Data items
....

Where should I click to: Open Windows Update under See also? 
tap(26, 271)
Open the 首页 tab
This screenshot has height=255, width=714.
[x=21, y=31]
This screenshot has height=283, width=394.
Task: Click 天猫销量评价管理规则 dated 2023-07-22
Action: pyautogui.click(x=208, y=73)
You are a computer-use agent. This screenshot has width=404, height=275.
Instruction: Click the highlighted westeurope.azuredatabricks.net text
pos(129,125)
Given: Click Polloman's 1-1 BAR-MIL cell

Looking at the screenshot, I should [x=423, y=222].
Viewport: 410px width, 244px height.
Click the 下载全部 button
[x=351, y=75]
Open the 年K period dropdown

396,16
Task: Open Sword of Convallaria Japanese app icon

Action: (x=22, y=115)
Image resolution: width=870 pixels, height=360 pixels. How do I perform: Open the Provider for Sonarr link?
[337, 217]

....

EXERCISE PROMPT:
Reproduce, word for word, the lines of the material from the line containing "Given: Click Polloman's 1-1 BAR-MIL cell" through the final line of the material, both ends included.

WORKED SOLUTION:
Given: Click Polloman's 1-1 BAR-MIL cell

Looking at the screenshot, I should [x=423, y=222].
Viewport: 410px width, 244px height.
Click the 下载全部 button
[x=351, y=75]
Open the 年K period dropdown

396,16
Task: Open Sword of Convallaria Japanese app icon

Action: (x=22, y=115)
Image resolution: width=870 pixels, height=360 pixels. How do I perform: Open the Provider for Sonarr link?
[337, 217]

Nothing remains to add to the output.